WORK REQUIRED:
Out of the records below, copy all lines in which the word "folder" occurs.

(Pixel coordinate grounding data)

-- Opening Marker --

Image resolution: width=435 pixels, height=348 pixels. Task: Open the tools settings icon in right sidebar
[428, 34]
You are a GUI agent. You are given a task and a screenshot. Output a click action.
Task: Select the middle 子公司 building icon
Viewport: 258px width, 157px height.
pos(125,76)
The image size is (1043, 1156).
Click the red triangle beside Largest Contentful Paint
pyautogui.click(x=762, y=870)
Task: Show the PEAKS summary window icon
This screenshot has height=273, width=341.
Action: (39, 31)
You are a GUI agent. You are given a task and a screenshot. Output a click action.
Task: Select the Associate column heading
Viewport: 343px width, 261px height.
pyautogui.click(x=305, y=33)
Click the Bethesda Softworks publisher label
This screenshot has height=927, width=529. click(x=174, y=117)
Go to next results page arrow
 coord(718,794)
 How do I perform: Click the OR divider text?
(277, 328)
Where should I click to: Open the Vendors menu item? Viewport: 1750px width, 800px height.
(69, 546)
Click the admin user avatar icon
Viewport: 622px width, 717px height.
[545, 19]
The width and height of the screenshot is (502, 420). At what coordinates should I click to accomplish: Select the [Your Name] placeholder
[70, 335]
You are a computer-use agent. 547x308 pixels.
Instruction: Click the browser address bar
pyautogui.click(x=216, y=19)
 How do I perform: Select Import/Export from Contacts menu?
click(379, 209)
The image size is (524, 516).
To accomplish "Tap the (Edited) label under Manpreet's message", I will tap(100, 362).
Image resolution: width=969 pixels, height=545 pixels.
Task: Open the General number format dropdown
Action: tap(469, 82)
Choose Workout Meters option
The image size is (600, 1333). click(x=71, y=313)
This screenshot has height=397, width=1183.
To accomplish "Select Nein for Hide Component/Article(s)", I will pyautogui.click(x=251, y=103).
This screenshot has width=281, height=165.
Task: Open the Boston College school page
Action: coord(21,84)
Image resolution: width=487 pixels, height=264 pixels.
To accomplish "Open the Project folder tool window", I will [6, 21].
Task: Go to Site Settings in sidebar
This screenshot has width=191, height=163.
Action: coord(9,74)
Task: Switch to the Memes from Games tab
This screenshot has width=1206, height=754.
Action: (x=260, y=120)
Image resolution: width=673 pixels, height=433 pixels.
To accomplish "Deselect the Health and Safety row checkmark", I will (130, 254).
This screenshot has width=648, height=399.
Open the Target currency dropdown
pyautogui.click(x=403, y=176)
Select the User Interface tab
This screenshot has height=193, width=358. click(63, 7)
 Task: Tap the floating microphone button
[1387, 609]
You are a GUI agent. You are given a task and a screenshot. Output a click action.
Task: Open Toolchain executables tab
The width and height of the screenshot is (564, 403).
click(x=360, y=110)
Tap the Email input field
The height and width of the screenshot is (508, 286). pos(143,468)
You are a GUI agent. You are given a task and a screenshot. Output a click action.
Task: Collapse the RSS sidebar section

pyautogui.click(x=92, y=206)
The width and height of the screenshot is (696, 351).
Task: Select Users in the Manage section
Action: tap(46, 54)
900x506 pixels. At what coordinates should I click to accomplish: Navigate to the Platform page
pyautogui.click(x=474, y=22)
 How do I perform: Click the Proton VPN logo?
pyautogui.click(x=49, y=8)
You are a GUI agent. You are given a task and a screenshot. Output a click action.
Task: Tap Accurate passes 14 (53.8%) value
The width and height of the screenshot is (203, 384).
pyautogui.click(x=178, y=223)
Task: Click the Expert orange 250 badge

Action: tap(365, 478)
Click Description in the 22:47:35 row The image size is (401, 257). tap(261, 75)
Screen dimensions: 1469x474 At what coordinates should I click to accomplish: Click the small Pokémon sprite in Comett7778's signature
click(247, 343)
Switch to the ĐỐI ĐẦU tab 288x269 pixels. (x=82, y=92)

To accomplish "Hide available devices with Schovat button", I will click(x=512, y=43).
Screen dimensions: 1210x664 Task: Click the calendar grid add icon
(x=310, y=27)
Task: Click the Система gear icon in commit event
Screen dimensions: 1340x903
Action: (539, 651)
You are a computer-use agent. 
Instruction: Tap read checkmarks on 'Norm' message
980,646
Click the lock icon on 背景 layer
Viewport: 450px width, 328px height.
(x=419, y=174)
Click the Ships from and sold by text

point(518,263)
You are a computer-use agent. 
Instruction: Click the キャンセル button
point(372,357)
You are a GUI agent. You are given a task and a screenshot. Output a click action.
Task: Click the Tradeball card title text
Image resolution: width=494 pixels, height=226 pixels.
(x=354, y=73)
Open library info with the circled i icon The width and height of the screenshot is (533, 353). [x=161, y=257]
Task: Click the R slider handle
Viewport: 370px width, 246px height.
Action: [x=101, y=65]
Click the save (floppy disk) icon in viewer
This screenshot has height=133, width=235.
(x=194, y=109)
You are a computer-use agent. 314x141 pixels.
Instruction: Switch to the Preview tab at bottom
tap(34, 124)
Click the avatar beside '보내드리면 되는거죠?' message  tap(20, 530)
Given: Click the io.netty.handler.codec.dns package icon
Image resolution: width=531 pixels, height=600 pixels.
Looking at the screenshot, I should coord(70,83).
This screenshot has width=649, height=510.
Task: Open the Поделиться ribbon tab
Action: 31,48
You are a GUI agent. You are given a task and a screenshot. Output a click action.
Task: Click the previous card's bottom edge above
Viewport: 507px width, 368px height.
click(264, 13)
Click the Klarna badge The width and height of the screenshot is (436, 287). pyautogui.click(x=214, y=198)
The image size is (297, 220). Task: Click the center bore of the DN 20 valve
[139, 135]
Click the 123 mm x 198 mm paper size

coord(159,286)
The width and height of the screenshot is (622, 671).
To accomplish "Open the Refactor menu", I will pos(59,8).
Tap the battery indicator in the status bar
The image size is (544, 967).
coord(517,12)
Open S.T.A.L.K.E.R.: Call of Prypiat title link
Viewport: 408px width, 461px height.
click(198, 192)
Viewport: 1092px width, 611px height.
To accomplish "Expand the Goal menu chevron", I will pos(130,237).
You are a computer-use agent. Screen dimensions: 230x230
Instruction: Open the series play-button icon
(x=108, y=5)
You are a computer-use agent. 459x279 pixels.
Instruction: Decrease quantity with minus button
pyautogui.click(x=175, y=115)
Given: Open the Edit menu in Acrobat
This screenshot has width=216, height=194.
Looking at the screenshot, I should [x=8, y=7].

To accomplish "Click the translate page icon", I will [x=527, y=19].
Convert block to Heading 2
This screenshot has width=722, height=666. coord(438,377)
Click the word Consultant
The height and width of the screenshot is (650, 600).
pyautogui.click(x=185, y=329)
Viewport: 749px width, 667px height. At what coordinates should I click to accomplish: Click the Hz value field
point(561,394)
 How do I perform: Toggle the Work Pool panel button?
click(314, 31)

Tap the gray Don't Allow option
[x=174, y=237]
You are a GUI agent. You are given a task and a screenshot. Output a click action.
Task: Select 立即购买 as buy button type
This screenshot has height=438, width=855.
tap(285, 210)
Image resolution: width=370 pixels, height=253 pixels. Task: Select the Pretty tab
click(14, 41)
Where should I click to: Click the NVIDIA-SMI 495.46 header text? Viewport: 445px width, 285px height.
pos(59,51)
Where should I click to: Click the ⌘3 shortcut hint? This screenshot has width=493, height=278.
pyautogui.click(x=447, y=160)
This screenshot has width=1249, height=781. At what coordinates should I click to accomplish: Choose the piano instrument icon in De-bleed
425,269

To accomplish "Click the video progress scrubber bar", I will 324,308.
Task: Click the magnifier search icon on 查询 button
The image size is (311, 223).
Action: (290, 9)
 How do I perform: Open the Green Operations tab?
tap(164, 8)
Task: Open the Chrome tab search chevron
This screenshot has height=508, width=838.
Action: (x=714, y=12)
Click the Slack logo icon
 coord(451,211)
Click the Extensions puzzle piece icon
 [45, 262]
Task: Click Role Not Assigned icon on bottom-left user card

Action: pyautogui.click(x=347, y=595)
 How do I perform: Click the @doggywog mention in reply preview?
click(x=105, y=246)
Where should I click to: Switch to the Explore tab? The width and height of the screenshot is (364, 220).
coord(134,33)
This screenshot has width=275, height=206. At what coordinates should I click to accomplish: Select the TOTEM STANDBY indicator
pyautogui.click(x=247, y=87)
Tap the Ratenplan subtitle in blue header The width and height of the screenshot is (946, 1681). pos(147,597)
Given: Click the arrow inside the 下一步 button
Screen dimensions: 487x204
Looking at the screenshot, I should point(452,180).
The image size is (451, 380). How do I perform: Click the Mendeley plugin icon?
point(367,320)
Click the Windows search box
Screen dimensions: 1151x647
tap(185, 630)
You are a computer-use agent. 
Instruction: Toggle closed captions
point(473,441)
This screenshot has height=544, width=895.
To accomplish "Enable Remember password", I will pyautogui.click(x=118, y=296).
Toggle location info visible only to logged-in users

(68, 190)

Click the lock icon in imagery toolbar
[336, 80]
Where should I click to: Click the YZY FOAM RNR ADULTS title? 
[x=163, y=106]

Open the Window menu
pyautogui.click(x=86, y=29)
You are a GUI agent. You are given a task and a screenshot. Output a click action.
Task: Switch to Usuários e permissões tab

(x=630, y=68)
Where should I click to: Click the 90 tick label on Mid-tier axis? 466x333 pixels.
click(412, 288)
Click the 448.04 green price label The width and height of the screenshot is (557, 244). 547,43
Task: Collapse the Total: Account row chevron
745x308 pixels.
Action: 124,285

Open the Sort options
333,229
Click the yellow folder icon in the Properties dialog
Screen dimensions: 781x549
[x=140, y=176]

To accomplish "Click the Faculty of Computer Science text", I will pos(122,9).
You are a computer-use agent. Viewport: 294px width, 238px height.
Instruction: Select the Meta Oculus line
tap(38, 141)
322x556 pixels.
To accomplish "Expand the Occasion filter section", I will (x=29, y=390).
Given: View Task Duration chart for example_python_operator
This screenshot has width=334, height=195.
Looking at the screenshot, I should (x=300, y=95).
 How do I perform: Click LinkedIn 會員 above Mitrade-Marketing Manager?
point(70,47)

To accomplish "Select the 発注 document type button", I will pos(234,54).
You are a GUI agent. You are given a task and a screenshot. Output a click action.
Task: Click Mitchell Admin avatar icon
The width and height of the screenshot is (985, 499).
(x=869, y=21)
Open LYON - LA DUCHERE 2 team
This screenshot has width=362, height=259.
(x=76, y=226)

-- Closing Marker --

ANSWER AREA:
To accomplish "Open the Project folder tool window", I will [6, 21].
Click the yellow folder icon in the Properties dialog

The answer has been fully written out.